→ Problem to solve: Look for the line with "The height and"; please transcribe it and every later line in the entries exactly, up to the end, leaving pictures out.
#####
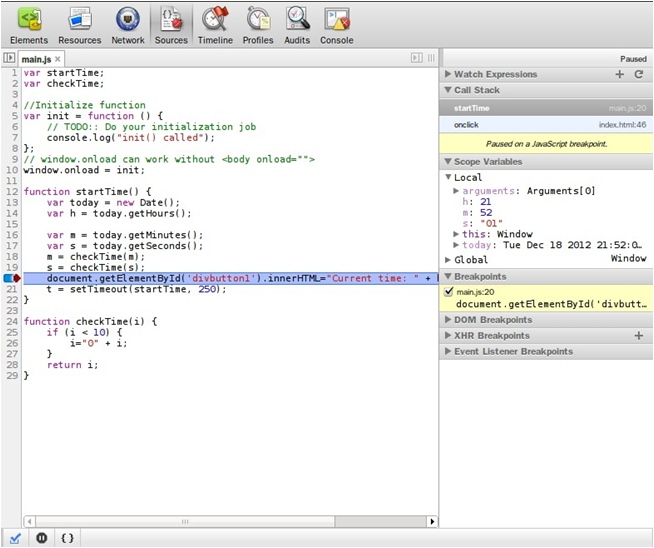This screenshot has width=654, height=548.
Task: Open the Console panel
Action: tap(337, 25)
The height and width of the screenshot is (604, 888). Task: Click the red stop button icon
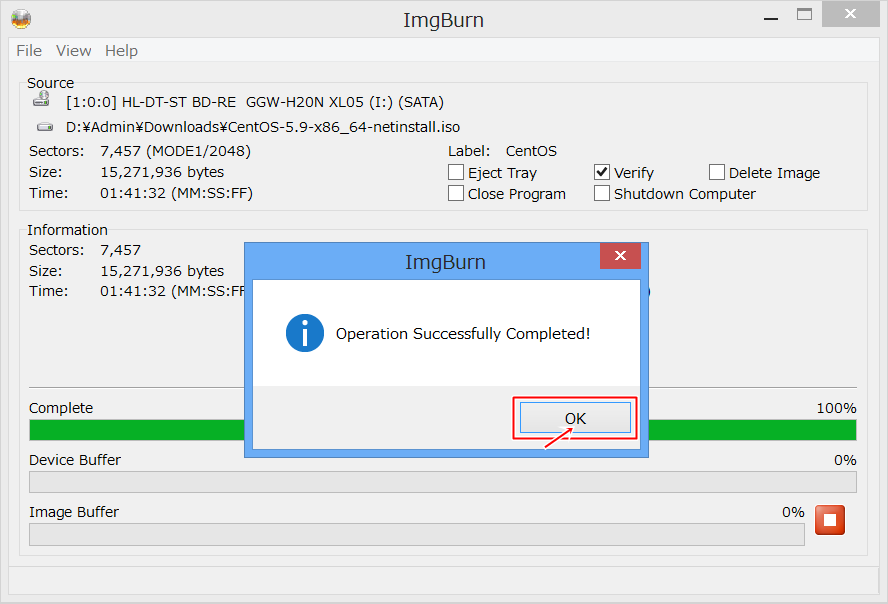[830, 520]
#####
→ Answer box:
The height and width of the screenshot is (604, 888). Task: Click the red stop button icon
[830, 520]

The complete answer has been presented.